Finding time to get it done
Do you feel like this?
Terrified of even thinking of taking on the work needed to get your systems in place. Where to start? It just seems to be so much work.
I’m not going to lie.
Putting systems together take a lot of work. Time, decisions, energy, even emotional energy. Even if you do delegate the task of documenting your systems to a team member (our preferred approach) you, as leader, must be involved with:
- Most of the decision making on how the systems will be structured
- Making decisions on what your operations must contain
- Probably giving time to be interviewed or become involved with videos so your systems team understand the details of the content to be added
There really is a lot of time and energy needed to manage the process.
And if you do decide to collect and document your systems yourself, then the time involved will be increased substantially. Time you probably just don’t have. This is probably the main reason most business principals don’t document their systems well if at all.
So, how to get the work done so you can delegate responsibly and successfully to others and get your life back.
1. Give the work priority
We have found is the bottom line is the business founder/owner/general manager/executive team need to absolutely and fully behind getting workable systems in place. If this level of commitment is not there from the top from the beginning, then your systems will not happen. You or your team might get something in place, but the result will not be used by your staff, probably because they do not meet staff needs.
So, give this job the highest priority.
2. Understand the systemising process
Before you begin, understand the process you are going to use to get your systems documented.
Having a clear idea of the journey you are about to take, will give you a clear process for making decisions to get to the other end.
Systems2Grow gives you a clear step by step process to follow.
3. Segment the systemising process into chunks
How do you eat an elephant? Bite by bite.
The Systems2Grow process briefly:
1. Plan your systems structure. What will be documented first then what will follow in order
2. Work out your priority systems. That is the ones which are the most crucial for making the business operate more effectively
3. Collect the detail content you or your team need to put into each system in place using the appropriate medium (video, images, text, audio, interview, attachments etc.)
4. Document each system as you get the content
5. Have each system reviewed as they are done
6. Publish once approved
Don’t try to do it all at once.
4. Delegate as many of the chunks as you can to someone else
This is often the hard bit. So many business owners tell me they can’t get anyone else to do this work because they are the only ones with the knowledge.
It might be true that you have all the knowledge. But the idea is that you get that knowledge documented so it is easy for others to pick up without you being involved.
So, let go and put team members in to do this work for you.
Once you have a clear idea of the outline of your systems (see 3. Above) then someone can start collecting information.
Interview and video are the two main ways we collect information from anyone with the knowledge.

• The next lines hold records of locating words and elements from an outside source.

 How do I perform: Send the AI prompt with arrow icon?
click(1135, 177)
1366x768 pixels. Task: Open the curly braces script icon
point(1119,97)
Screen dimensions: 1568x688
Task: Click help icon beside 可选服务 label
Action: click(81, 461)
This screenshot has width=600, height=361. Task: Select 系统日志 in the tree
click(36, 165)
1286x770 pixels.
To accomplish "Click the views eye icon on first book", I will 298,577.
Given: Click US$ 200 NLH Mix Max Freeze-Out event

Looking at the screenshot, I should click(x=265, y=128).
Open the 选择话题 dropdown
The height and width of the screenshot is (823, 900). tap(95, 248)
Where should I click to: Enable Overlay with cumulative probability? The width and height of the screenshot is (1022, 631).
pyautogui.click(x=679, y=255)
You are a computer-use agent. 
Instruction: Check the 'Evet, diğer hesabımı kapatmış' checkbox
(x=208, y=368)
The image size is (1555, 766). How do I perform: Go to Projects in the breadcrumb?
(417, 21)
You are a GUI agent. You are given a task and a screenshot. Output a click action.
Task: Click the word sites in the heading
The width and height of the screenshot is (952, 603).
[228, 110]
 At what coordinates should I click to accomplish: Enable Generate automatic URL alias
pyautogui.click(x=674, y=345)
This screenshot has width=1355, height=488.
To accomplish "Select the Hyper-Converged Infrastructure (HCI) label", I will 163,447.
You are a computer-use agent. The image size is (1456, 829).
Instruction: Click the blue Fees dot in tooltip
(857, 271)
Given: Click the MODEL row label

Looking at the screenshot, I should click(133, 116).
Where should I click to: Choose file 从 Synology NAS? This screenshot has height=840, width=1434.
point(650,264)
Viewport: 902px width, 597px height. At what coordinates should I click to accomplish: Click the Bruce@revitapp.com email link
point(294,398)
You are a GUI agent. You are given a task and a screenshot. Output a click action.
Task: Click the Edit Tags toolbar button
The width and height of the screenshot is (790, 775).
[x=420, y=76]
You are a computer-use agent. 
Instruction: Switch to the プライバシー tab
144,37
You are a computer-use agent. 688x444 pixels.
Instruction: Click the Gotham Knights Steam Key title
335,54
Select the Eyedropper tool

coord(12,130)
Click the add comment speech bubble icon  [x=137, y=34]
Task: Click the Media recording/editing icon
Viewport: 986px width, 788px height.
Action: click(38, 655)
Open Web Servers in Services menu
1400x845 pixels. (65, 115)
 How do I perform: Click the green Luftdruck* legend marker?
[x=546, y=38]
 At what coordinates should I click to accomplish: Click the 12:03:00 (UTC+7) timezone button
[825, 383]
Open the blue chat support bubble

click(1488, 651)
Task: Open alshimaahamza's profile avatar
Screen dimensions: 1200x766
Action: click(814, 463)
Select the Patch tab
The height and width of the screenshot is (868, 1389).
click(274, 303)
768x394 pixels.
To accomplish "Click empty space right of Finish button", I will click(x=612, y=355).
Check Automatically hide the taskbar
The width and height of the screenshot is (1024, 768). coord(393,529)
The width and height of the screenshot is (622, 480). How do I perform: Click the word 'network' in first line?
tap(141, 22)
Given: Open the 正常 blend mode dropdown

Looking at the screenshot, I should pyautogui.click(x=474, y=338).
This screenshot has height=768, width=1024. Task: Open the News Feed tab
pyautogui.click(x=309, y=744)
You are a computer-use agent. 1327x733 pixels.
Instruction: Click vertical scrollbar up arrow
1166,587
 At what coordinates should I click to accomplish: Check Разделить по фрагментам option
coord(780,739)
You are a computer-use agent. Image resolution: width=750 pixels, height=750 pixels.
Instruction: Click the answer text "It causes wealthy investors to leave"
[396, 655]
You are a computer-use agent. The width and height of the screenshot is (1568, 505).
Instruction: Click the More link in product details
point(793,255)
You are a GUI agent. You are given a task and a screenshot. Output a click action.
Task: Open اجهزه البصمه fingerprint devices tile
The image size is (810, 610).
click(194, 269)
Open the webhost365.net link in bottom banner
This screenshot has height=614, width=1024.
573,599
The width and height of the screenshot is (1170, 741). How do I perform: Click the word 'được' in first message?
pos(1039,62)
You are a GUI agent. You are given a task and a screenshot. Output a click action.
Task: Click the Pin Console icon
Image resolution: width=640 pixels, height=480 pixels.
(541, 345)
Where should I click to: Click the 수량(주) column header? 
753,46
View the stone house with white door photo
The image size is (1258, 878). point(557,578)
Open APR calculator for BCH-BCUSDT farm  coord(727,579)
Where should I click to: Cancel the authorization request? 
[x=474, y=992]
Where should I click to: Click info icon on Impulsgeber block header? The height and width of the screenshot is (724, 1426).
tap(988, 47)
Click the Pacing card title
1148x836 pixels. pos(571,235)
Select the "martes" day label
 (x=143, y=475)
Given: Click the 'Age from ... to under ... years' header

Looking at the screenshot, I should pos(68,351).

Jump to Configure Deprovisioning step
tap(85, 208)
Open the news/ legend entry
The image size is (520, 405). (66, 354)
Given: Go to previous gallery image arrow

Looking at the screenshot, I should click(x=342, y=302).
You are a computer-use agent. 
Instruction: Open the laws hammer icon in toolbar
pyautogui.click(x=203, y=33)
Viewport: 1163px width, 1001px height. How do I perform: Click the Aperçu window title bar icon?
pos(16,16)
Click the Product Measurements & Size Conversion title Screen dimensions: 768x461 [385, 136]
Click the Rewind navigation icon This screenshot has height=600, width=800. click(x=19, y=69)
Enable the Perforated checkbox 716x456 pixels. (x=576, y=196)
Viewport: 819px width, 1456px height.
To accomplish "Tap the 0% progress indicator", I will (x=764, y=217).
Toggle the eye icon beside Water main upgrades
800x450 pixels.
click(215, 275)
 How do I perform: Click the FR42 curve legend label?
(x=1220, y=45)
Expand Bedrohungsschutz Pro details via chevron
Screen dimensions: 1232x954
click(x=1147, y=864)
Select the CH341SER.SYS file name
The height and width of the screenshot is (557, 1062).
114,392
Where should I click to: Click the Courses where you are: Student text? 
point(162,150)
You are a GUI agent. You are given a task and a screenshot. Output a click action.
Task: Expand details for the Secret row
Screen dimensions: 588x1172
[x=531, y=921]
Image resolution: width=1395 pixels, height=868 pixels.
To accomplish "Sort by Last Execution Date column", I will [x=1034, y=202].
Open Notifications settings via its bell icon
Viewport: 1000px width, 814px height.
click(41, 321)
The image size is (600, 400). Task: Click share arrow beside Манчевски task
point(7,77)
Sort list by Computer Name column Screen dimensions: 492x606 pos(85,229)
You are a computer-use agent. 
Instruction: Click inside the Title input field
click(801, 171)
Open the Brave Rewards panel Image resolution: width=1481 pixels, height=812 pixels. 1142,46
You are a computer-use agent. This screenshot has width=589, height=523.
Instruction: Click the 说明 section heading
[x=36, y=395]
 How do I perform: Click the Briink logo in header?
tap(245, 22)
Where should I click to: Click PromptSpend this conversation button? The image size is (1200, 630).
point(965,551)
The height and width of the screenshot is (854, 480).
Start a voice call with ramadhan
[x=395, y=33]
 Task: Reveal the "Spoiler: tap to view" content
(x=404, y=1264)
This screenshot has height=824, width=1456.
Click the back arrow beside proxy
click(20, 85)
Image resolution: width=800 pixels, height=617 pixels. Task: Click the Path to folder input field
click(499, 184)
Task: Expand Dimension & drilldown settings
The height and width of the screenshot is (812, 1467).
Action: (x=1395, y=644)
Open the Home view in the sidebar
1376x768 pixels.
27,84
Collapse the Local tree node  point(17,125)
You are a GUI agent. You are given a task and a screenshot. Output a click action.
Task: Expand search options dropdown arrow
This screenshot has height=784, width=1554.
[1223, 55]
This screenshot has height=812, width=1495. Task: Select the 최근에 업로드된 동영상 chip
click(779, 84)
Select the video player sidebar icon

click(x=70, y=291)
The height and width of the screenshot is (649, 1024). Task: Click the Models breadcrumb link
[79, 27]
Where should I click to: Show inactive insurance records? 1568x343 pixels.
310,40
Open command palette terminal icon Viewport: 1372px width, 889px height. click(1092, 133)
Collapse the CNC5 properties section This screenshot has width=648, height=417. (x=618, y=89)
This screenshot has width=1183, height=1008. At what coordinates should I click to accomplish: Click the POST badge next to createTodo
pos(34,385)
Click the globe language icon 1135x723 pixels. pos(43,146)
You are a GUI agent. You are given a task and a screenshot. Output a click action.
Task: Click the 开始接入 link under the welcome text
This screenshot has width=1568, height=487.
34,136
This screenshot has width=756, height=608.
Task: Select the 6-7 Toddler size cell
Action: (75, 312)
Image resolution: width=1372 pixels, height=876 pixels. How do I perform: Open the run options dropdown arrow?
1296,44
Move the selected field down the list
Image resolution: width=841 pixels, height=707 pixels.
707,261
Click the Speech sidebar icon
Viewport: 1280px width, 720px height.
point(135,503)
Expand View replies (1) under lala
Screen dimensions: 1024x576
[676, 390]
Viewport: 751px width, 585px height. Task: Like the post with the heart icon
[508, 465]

As the owner/founder/senior manager etc. your job is to give the person collecting and documenting your systems the time to get them down right.
5. Start with the systems causing you the most grief
So, you have the plan listed in 3. above. It is long and overwhelming.
The thing is to start with the sections covering the tasks giving you the most grief.
In most businesses I deal with – these are the systems dealing with sales and delivery. After all these are the areas which bring in the money and where your staff interact with customers most often. This is where your brand is taken to the public and so this is the area where everyone needs to do their jobs your way, so the business looks the same, feels the same and operates the same across everything – whoever is doing the tasks.
Often these tasks fall into categories like this.
Customer communication
Making an appointment to discuss the project (the sale)
Converting the sale
Organising payment
Delivery of the product/service
Leaving the site
Follow up if required
Dealing with celebrations and complaints
6. Put regular time into calendars to get the systems tasks done
This does not just apply to you. It applies to the team members you have delegated getting some of this work done.
Make sure the delegation is not just wishful thinking. Follow up on getting the systems done.
7. Set up a system to keep you all accountable for getting the job done
What this means is you need to put a system in place to make everyone involved accountable for their part in the process.
Regular focussed meetings around the very clear plans you put in place at the beginning. Each meeting will:
- Check off the work finished
- Answer question about bits that are not clear
- Focus the team on the next chunk to be dealt with
What all this is saying is – even as you put the systems in place – you need to move yourself away from doing everything to managing the process and making sure everyone is finishing the job your way, on time and so everything starts to work.